- _Task requirements_:
**a)** From the project description below, return everything from "Full time PhD" down to "in the world.", copied word for word.
**b)** Translate this sentence from the project description below into Spanish: "Saprolegnia parasitica is an oomycete that can infect and kill fresh water fish by causing a disease called saprolegniosis."
**c)** Answer these from the project description below:
(i) Which years are given for the full time PhD student?
(ii) Which larger project is this project part of?
(iii) What are oomycetes better known as?

[Page excerpt — start]

Full time PhD student:
- Konstantinos Apostolakis 2015-2018
This project is part of the ParaFishControl project, which aims to improve the understanding of fish-parasite interactions and develop mitigating strategies. Oomycetes, better known as water moulds, are a group of microbes living primarily in aquatic and wet terrestrial environments. Many oomycetes can cause serious diseases on a wide range of organisms, such as for example plants, fish or even humans.
Saprolegnia parasitica is an oomycete that can infect and kill fresh water fish by causing a disease called saprolegniosis. Farmed salmon have become particularly susceptible to S. parasitica since the ban of the chemical which was traditionally used to control this microbe in fish farms. Currently, saprolegniosis is an emerging and serious problem for fish farming industry in Scotland and elsewhere in the world.

[Page excerpt — finish]
[Supplied records — start]

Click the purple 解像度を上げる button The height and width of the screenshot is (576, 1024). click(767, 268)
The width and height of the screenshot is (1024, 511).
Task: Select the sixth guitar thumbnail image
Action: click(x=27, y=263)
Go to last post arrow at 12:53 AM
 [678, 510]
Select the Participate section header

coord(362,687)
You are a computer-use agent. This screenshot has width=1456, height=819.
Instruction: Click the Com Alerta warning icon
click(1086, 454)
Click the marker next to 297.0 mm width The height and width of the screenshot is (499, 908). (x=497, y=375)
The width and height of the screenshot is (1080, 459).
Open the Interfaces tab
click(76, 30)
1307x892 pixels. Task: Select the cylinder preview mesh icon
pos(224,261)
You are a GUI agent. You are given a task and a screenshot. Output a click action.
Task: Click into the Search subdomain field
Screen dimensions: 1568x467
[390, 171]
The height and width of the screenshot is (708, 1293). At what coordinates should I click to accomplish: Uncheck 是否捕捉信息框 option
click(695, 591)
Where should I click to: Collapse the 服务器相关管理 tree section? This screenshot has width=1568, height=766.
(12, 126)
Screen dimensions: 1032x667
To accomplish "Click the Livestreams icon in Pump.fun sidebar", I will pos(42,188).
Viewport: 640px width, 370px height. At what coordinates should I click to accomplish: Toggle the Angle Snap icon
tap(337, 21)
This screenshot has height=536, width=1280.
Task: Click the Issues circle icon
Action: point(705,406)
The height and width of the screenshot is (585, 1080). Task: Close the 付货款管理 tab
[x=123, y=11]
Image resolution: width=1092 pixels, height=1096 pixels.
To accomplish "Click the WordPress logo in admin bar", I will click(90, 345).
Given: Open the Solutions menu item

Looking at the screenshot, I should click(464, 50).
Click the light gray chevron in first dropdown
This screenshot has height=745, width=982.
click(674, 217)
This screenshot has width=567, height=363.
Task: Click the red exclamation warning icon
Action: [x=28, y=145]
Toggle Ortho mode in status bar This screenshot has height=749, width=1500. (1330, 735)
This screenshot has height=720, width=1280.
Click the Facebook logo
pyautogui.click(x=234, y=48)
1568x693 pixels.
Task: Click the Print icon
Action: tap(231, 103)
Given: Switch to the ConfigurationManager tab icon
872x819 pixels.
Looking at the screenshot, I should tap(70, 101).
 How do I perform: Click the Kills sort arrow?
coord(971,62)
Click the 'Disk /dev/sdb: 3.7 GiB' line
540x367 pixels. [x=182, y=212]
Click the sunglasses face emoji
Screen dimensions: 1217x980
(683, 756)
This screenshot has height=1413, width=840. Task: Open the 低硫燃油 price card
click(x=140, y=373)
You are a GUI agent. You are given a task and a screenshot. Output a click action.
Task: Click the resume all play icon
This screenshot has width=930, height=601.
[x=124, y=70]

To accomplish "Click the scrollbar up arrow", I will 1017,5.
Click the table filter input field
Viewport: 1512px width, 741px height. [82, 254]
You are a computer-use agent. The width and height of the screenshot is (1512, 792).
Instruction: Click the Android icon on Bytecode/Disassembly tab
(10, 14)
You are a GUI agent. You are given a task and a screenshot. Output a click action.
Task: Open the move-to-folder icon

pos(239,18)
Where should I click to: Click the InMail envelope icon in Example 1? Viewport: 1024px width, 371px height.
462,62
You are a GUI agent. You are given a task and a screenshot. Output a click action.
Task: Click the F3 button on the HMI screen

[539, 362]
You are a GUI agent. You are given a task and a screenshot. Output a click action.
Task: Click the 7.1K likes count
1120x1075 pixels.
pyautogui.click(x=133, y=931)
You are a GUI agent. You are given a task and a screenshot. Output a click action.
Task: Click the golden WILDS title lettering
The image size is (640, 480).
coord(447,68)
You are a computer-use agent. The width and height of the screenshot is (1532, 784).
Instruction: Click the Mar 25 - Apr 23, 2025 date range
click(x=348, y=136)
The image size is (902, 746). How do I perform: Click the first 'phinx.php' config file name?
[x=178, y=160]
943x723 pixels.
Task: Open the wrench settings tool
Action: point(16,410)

[Supplied records — finish]

- _Answers by task_:
**a)**
Full time PhD student:
- Konstantinos Apostolakis 2015-2018
This project is part of the ParaFishControl project, which aims to improve the understanding of fish-parasite interactions and develop mitigating strategies. Oomycetes, better known as water moulds, are a group of microbes living primarily in aquatic and wet terrestrial environments. Many oomycetes can cause serious diseases on a wide range of organisms, such as for example plants, fish or even humans.
Saprolegnia parasitica is an oomycete that can infect and kill fresh water fish by causing a disease called saprolegniosis. Farmed salmon have become particularly susceptible to S. parasitica since the ban of the chemical which was traditionally used to control this microbe in fish farms. Currently, saprolegniosis is an emerging and serious problem for fish farming industry in Scotland and elsewhere in the world.

**b)** Saprolegnia parasitica es un oomiceto que puede infectar y matar a peces de agua dulce al causar una enfermedad llamada saprolegniosis.

**c)**
(i) 2015-2018
(ii) The ParaFishControl project
(iii) Water moulds